WORK INSTRUCTION: Transcribe, without alteration, the line that includes "contact (393, 325)" and each line after it until the records end, omitting all that precede it.

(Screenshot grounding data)
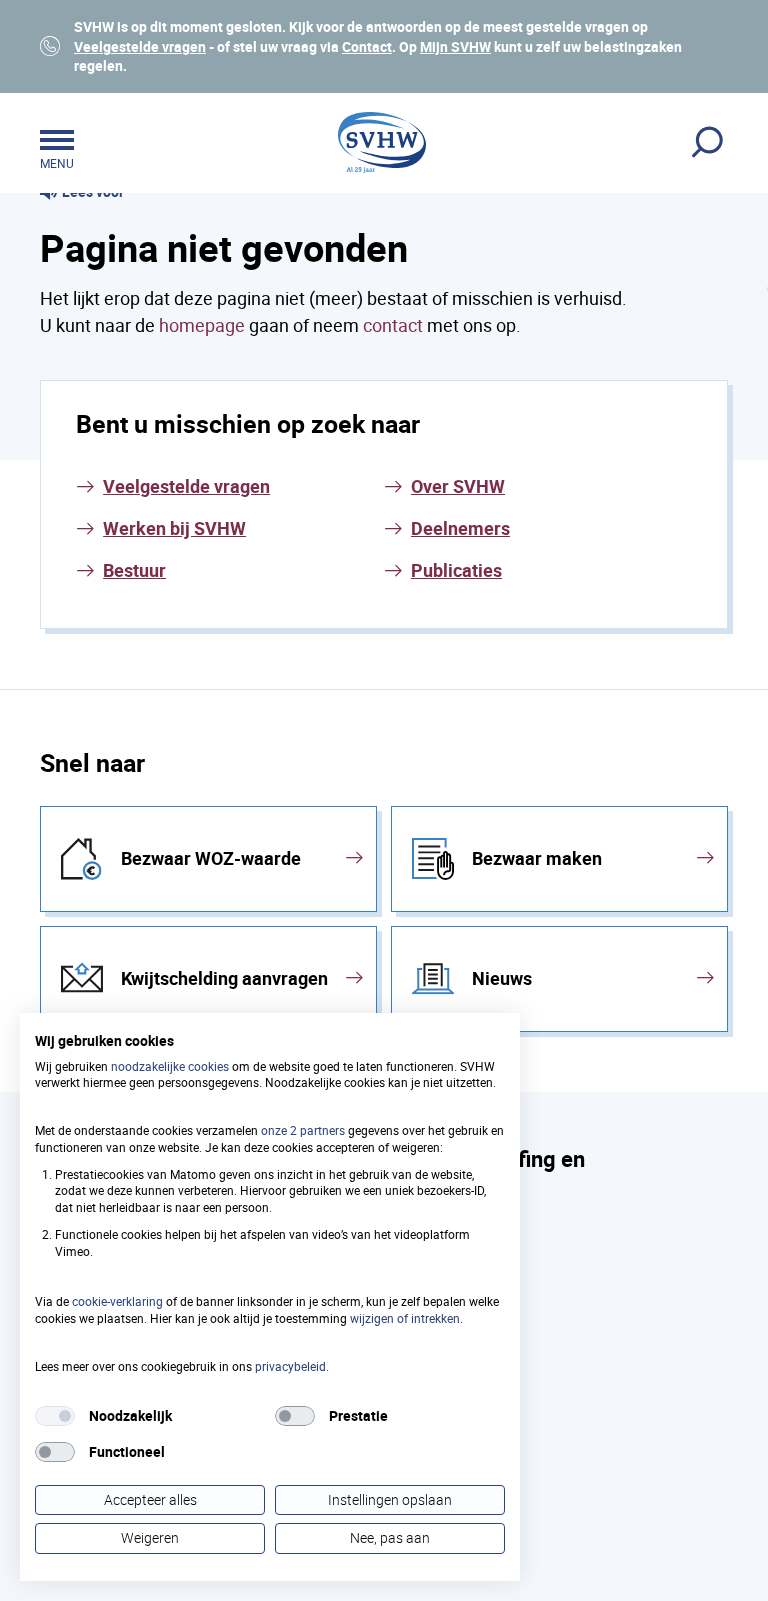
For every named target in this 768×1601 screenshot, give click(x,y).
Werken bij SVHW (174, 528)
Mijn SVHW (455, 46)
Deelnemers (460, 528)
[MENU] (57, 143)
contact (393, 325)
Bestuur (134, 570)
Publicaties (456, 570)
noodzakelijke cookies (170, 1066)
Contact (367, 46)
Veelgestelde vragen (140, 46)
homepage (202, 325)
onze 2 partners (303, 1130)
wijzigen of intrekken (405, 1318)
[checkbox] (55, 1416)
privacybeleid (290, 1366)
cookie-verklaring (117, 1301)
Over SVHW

OUTPUT:
contact (393, 325)
Bestuur (134, 570)
Publicaties (456, 570)
noodzakelijke cookies (170, 1066)
Contact (367, 46)
Veelgestelde vragen (140, 46)
homepage (202, 325)
onze 2 partners (303, 1130)
wijzigen of intrekken (405, 1318)
[checkbox] (55, 1416)
privacybeleid (290, 1366)
cookie-verklaring (117, 1301)
Over SVHW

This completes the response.